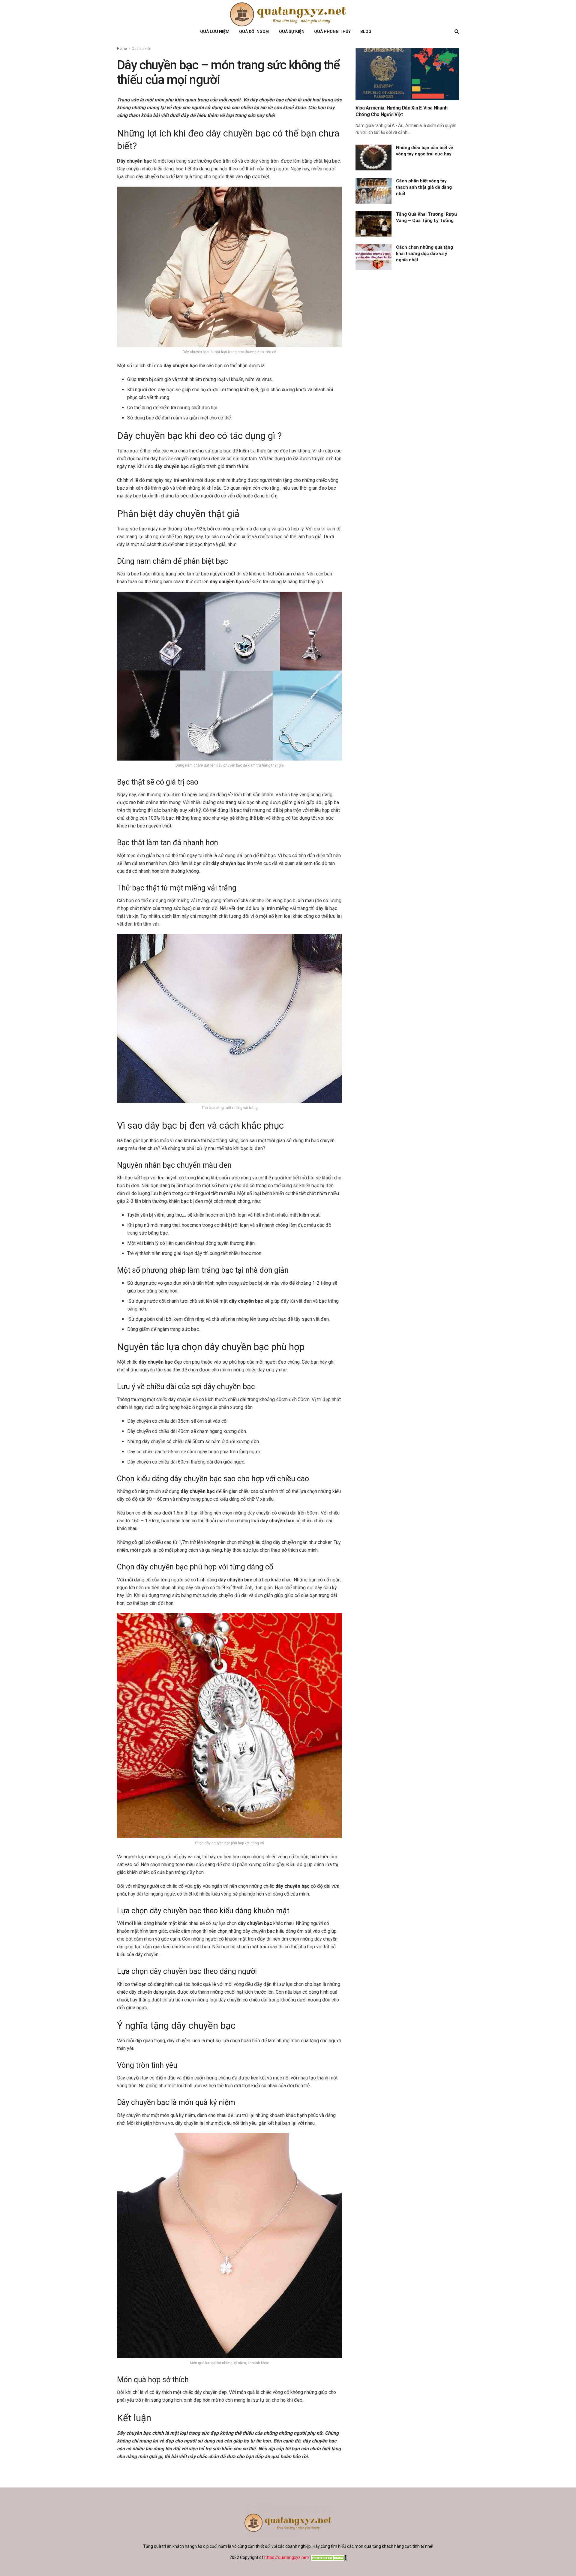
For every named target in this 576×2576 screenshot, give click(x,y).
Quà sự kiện (141, 49)
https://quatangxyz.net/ (287, 2557)
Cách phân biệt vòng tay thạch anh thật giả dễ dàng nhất (424, 187)
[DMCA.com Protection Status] (328, 2557)
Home (122, 49)
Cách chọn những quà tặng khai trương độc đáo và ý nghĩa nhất (424, 254)
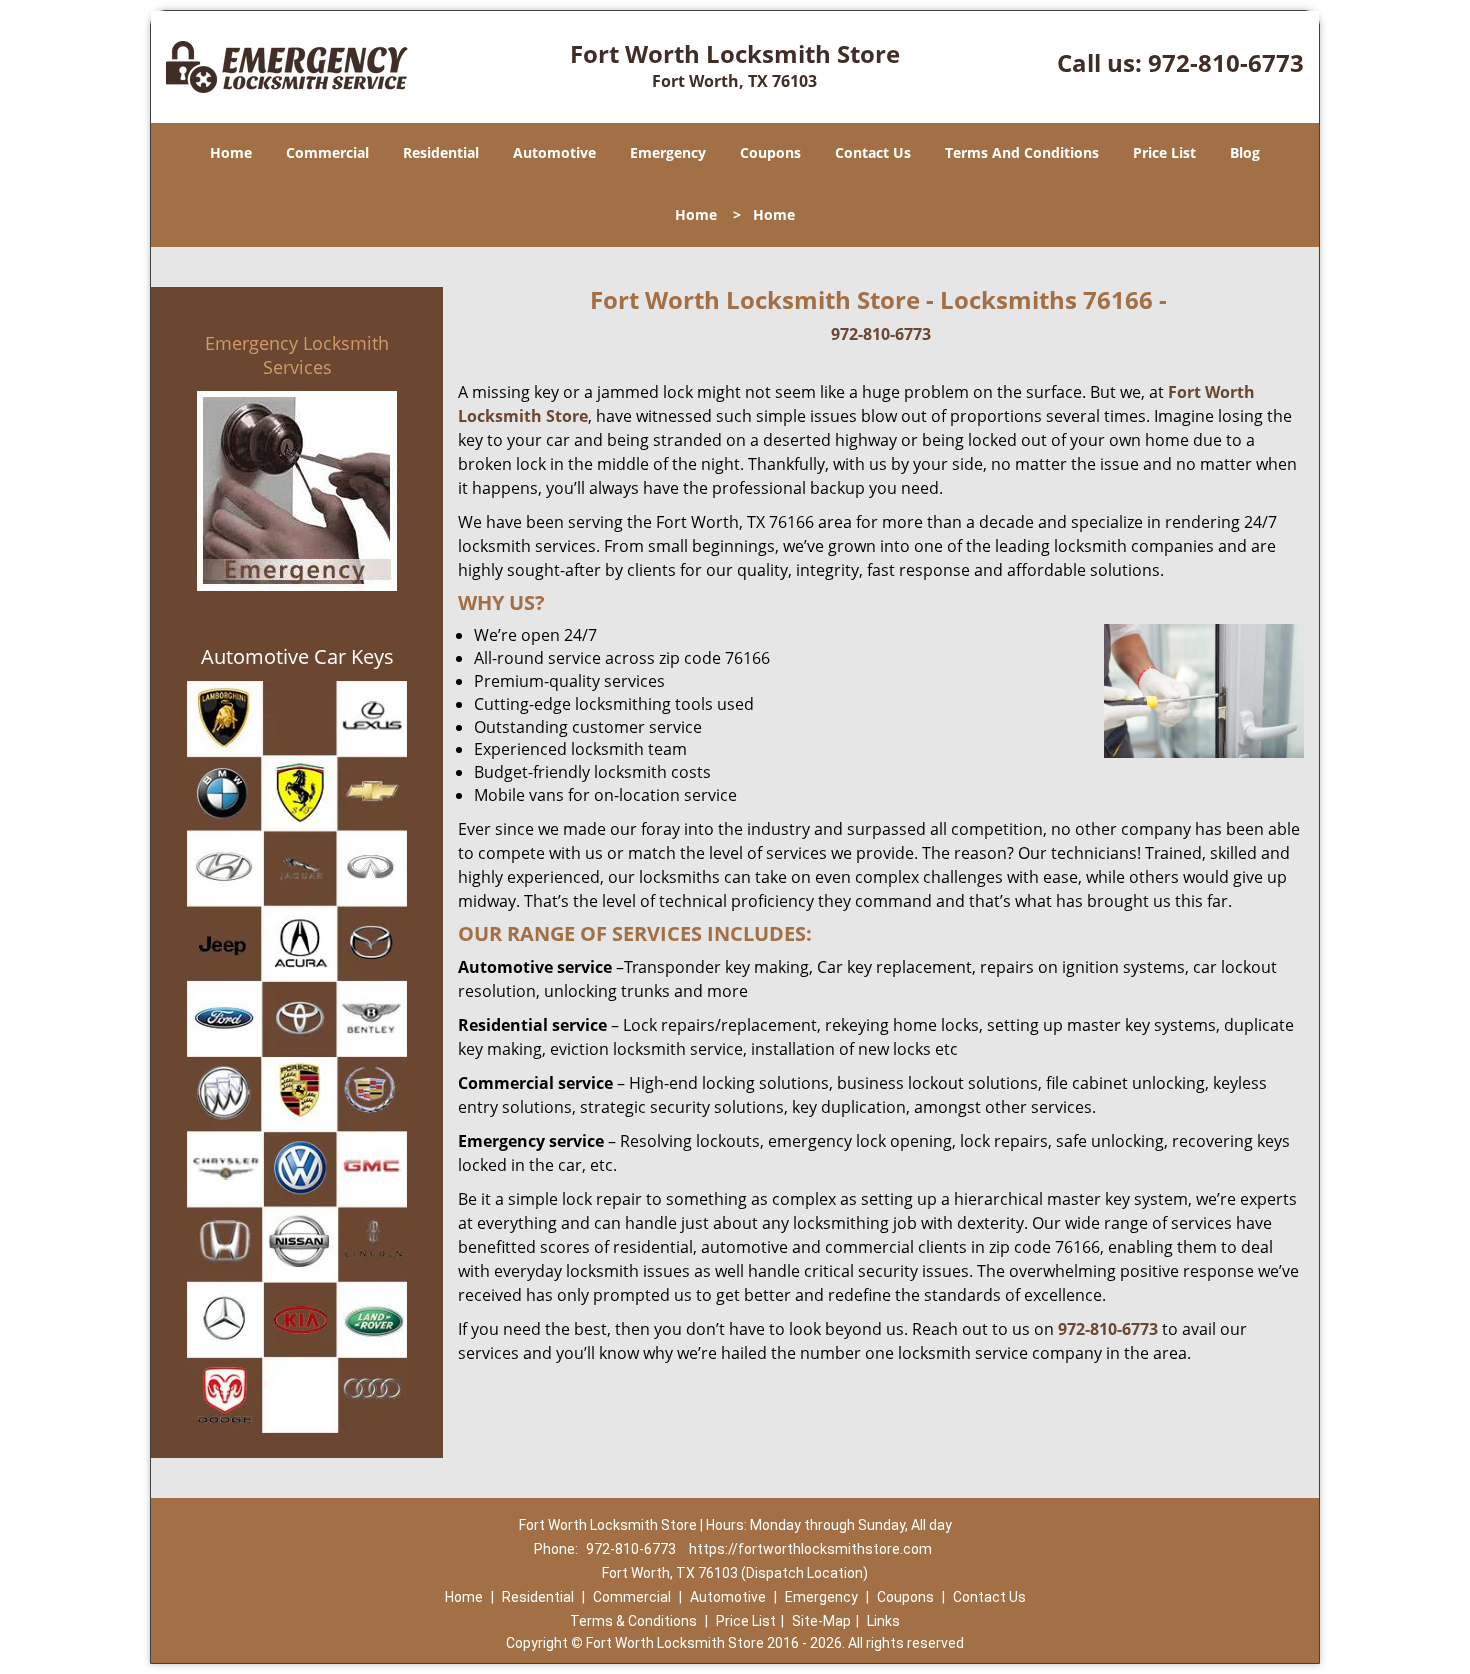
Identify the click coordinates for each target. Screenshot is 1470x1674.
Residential (441, 152)
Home (231, 152)
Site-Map (821, 1621)
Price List (1164, 152)
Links (883, 1621)
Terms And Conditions (1022, 152)
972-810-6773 (1226, 62)
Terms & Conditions (633, 1621)
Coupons (770, 152)
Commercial (327, 152)
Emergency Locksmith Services (297, 355)
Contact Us (873, 152)
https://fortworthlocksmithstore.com (810, 1549)
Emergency (668, 152)
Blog (1245, 152)
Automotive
#####
## [What the task requires]
Look above for the line containing "Cách chọn những", then write out every line from there down to the line containing "972-810-6773 (1226, 62)", that line included, with no pictures.

## [Exercise result]
Cách chọn những quà tặng khai trương độc đáo và ý nghĩa nhất (424, 254)
Identify the click coordinates for each target. Screenshot is 1470x1674.
Residential (441, 152)
Home (231, 152)
Site-Map (821, 1621)
Price List (1164, 152)
Links (883, 1621)
Terms And Conditions (1022, 152)
972-810-6773 (1226, 62)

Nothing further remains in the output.